═══ Data listing
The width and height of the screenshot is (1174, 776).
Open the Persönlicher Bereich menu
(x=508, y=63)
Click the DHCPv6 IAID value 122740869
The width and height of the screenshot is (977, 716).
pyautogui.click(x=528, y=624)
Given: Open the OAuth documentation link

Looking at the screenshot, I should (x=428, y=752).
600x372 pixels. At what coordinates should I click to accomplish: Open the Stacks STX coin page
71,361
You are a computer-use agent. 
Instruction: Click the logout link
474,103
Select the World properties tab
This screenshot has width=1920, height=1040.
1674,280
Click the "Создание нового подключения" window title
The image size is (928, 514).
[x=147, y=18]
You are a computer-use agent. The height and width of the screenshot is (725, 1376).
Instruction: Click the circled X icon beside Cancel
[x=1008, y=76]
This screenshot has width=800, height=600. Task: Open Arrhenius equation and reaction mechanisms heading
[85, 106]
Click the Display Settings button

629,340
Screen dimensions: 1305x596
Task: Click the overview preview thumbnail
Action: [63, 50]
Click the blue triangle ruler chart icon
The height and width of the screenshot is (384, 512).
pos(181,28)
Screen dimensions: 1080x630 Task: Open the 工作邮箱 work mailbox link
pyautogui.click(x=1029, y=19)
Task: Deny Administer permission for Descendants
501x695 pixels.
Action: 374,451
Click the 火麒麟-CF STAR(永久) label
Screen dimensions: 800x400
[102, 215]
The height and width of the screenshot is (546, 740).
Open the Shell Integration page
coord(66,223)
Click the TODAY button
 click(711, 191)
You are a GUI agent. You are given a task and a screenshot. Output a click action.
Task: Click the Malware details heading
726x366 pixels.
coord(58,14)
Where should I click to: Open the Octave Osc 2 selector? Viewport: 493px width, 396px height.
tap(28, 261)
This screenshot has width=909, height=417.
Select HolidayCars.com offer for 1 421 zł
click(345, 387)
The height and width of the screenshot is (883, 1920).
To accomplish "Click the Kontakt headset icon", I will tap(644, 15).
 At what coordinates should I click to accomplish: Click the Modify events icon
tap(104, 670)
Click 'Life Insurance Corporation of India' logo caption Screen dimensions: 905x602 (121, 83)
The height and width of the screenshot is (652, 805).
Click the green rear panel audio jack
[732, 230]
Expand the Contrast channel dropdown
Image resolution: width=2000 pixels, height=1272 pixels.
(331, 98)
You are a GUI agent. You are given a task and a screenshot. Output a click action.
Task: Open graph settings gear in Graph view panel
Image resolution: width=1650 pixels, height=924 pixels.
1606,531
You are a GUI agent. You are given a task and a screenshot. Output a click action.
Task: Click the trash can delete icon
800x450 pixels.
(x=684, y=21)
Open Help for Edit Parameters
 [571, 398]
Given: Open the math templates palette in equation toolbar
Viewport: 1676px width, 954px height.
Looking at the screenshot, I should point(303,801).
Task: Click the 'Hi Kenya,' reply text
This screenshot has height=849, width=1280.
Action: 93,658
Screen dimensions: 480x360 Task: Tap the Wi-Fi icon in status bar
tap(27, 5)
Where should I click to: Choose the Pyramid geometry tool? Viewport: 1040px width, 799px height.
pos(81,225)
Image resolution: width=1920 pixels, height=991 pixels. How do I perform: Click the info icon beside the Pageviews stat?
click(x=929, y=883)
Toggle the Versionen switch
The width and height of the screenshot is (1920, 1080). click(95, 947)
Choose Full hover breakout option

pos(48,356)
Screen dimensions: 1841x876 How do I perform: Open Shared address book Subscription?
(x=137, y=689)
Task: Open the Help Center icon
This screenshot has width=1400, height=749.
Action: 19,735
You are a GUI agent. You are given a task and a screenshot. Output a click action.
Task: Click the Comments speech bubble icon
══════
Work to be completed: Gather every line of the material above that contains the string "Where", treating uppercase and lowercase as different.

Solution:
Where should I click to: Open the Octave Osc 2 selector? Viewport: 493px width, 396px height.
Where should I click to: Choose the Pyramid geometry tool? Viewport: 1040px width, 799px height.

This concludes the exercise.